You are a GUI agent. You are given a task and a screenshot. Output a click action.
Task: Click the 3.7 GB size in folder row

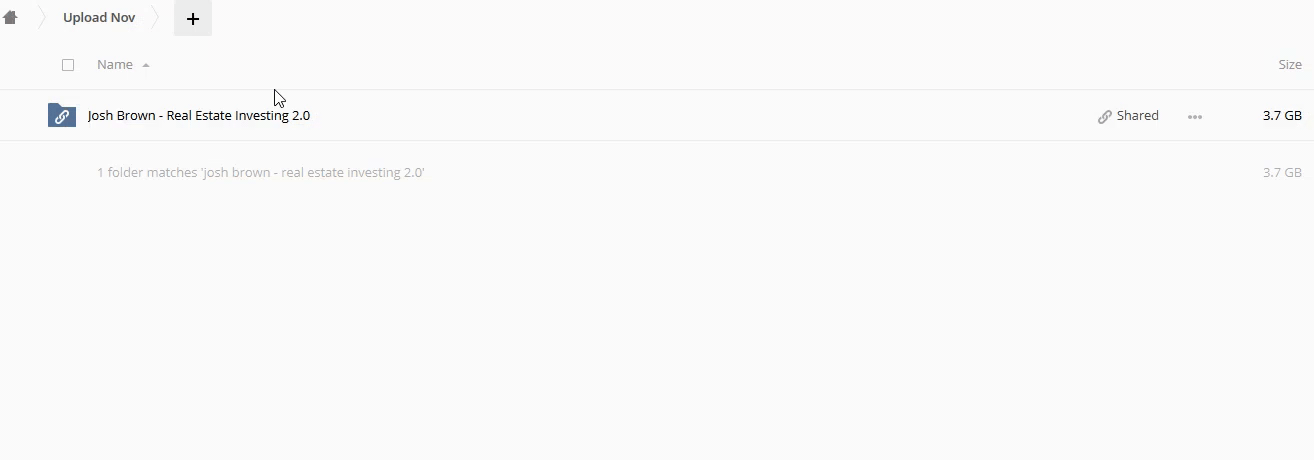pos(1281,116)
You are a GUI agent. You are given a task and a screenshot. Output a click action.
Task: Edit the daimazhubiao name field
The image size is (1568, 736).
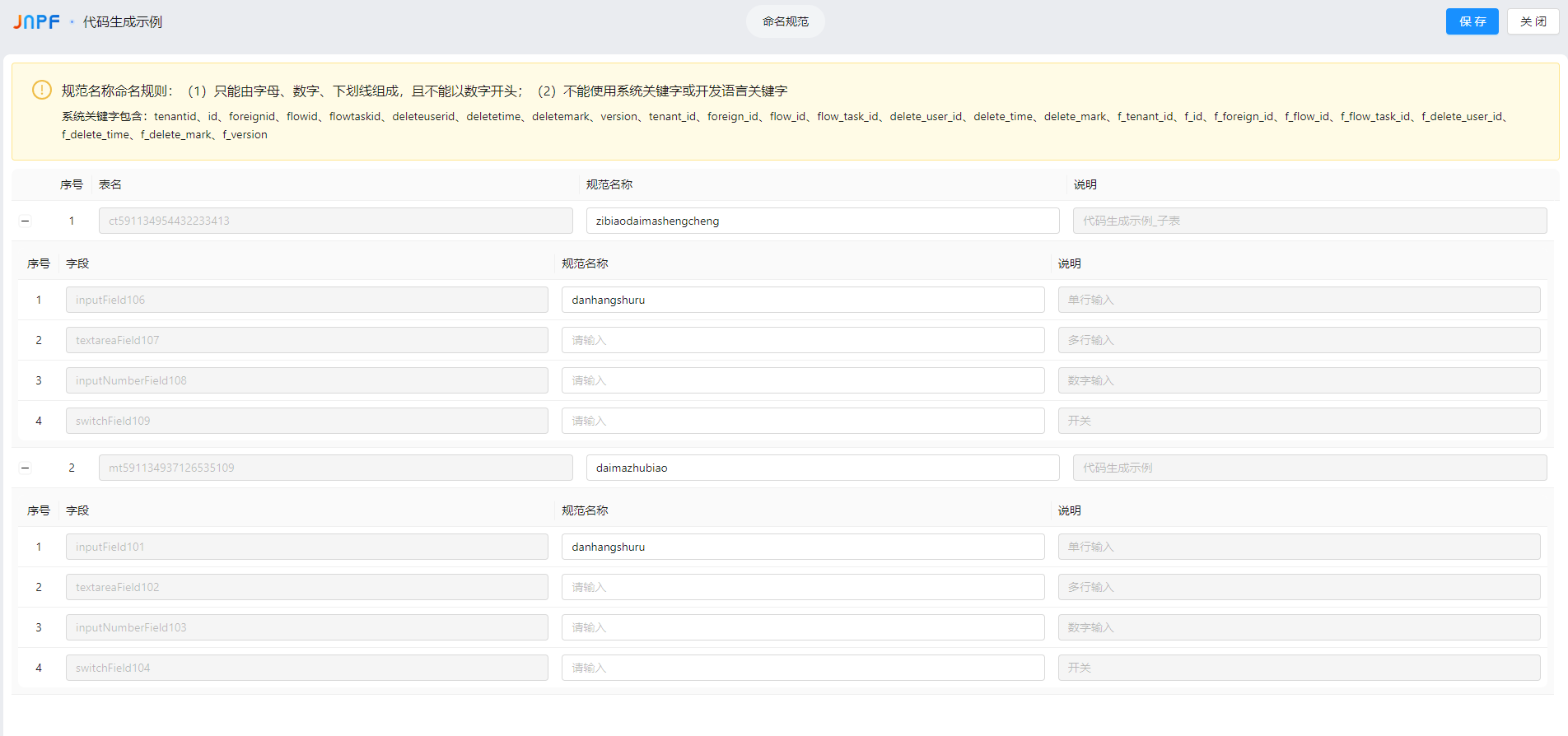click(822, 468)
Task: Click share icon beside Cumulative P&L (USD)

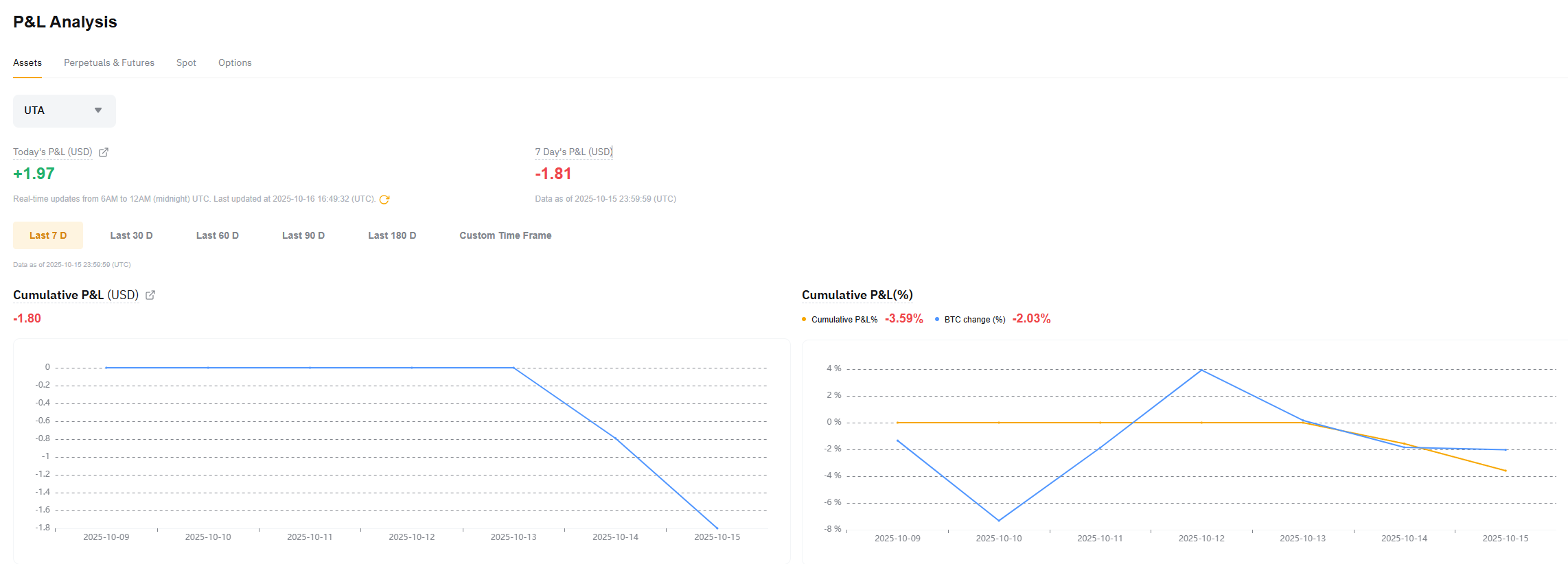Action: tap(150, 295)
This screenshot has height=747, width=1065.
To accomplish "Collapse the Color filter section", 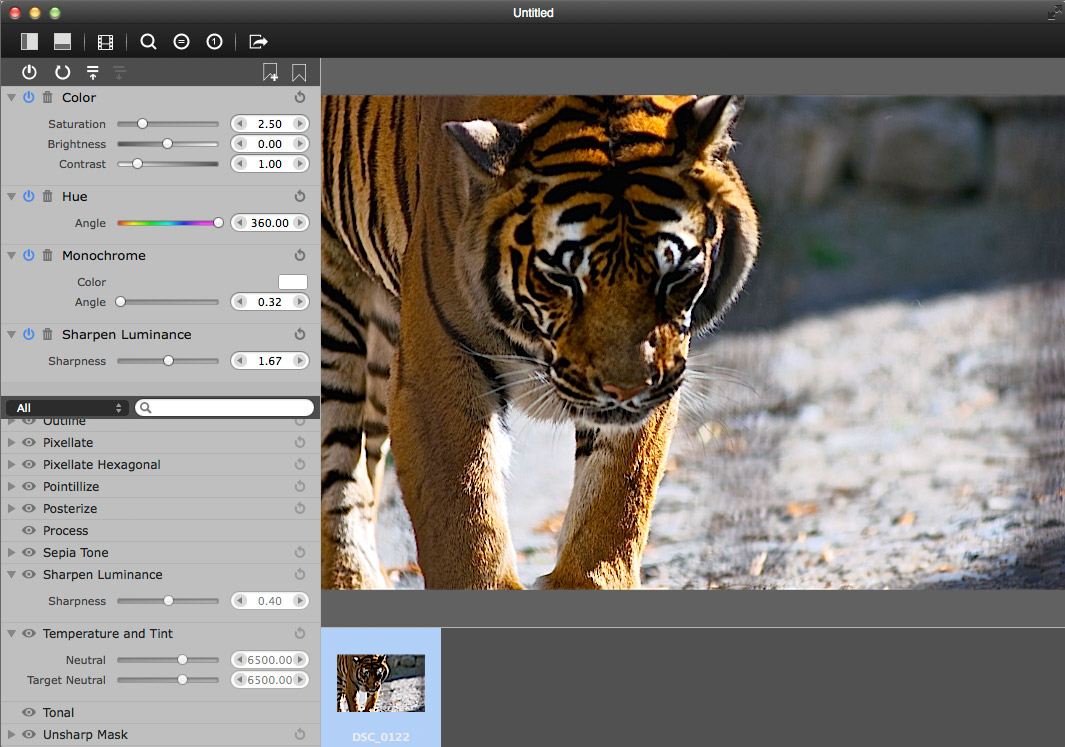I will [x=11, y=97].
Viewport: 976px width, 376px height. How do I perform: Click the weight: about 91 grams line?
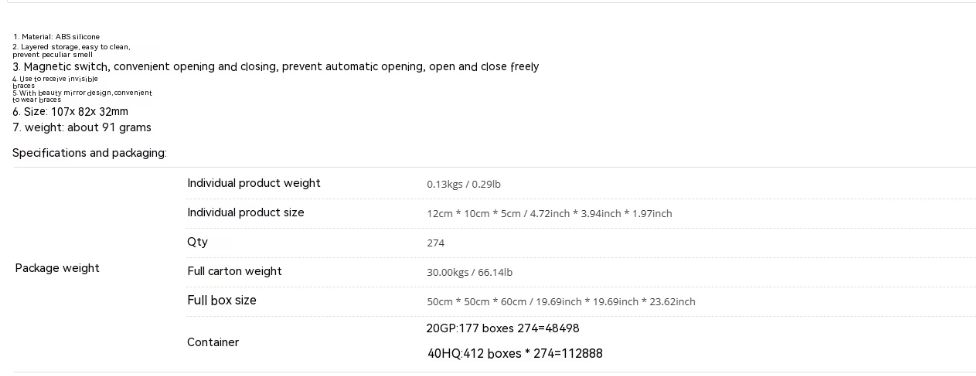click(x=82, y=128)
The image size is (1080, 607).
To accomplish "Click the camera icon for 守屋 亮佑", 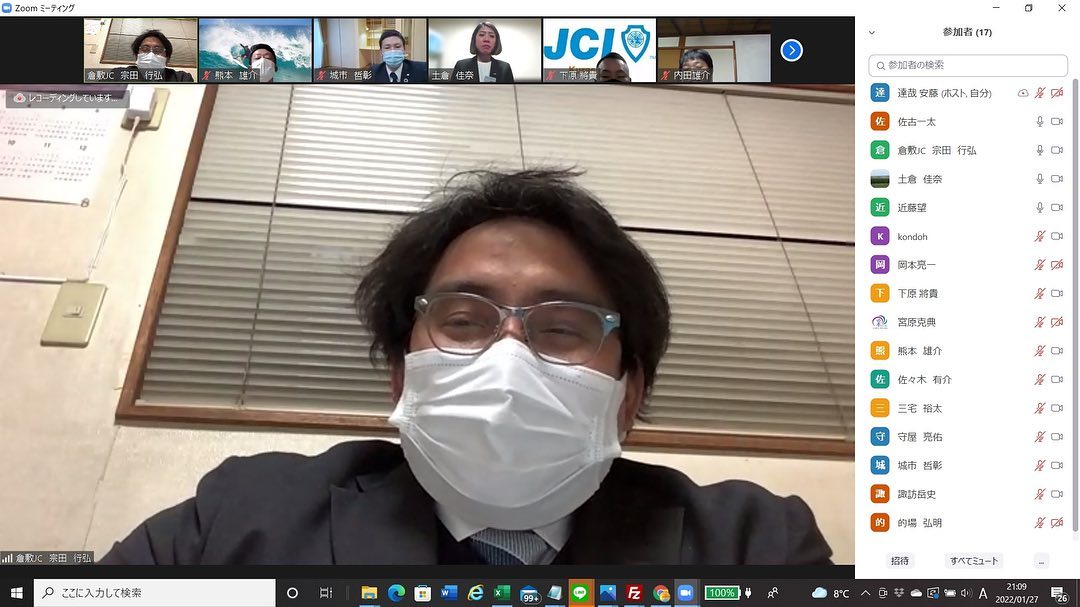I will (1057, 437).
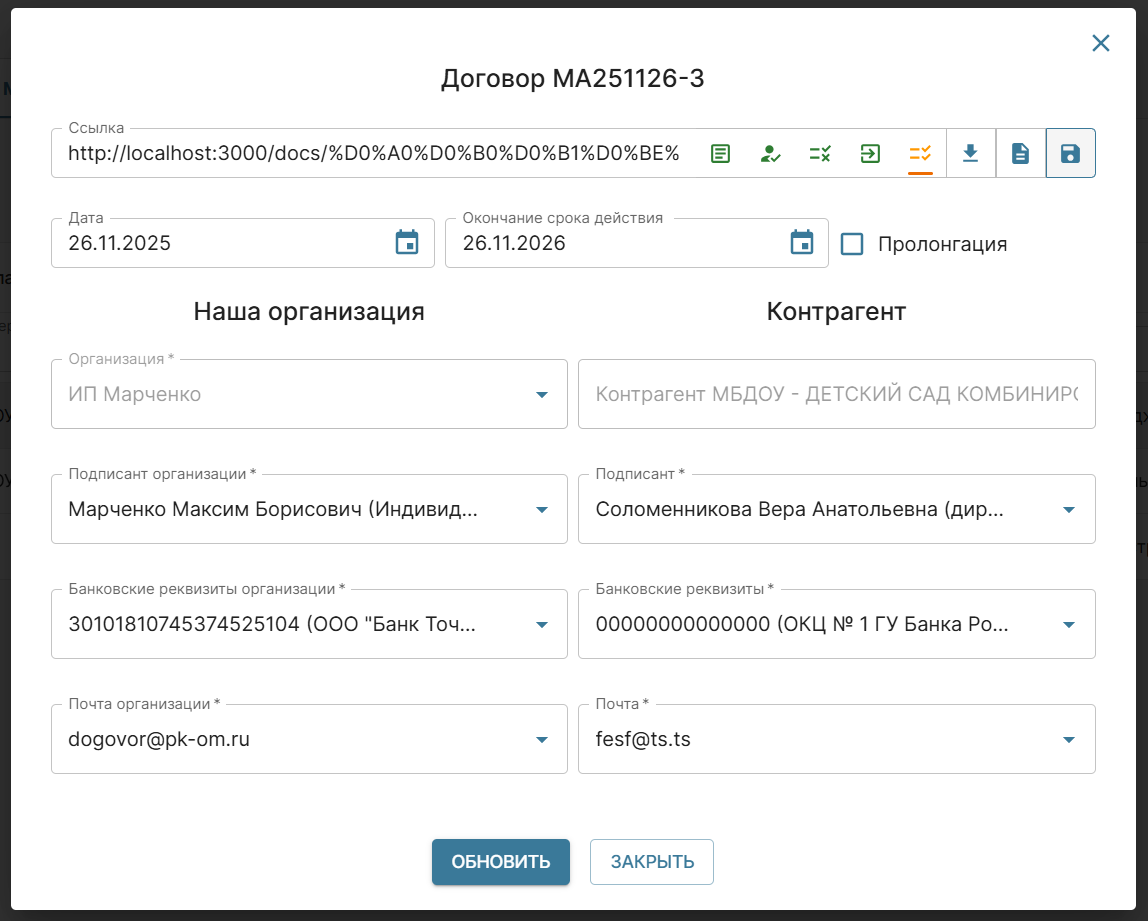Click the blue document file icon
The width and height of the screenshot is (1148, 921).
point(1020,154)
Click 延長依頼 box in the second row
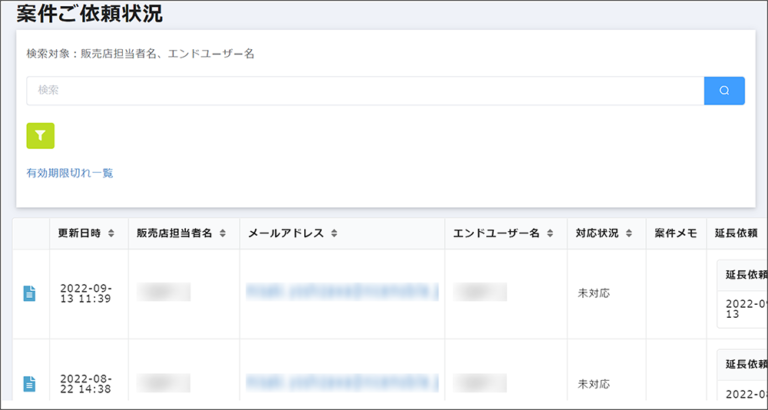The image size is (768, 410). pos(741,364)
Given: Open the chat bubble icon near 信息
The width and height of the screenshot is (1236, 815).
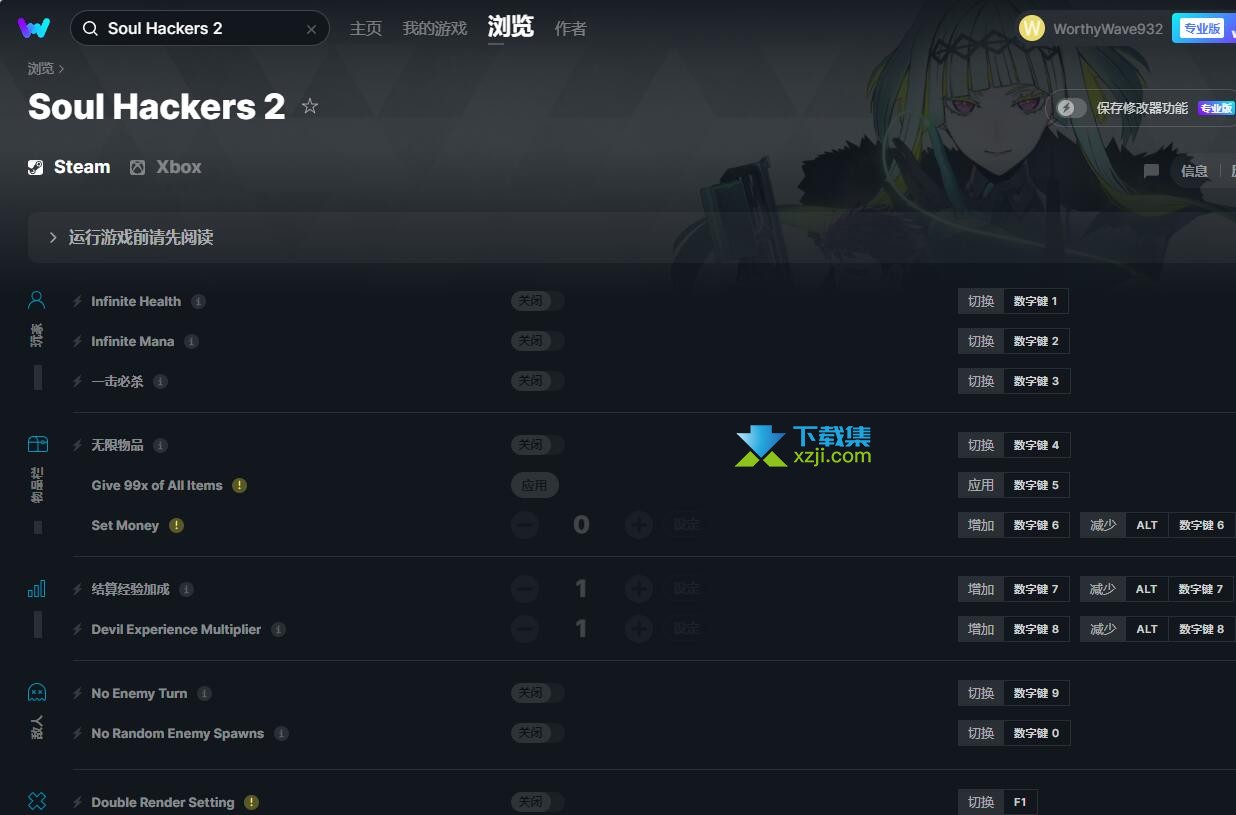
•••
● What is being asked:
From the line containing "Given: Open the chat bubble icon near 信息" through the last line of the listing, inclusive, transcribe every line exactly and nothing else; the pictures stay out.

● Written answer:
Given: Open the chat bubble icon near 信息
The width and height of the screenshot is (1236, 815).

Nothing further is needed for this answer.